◆ Try it ◆
Output every record precisely.

──────────

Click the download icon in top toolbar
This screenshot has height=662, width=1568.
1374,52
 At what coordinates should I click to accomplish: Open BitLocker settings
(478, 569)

──────────

◆ Solution for this problem ◆
Click the download icon in top toolbar
This screenshot has height=662, width=1568.
1374,52
 At what coordinates should I click to accomplish: Open BitLocker settings
(478, 569)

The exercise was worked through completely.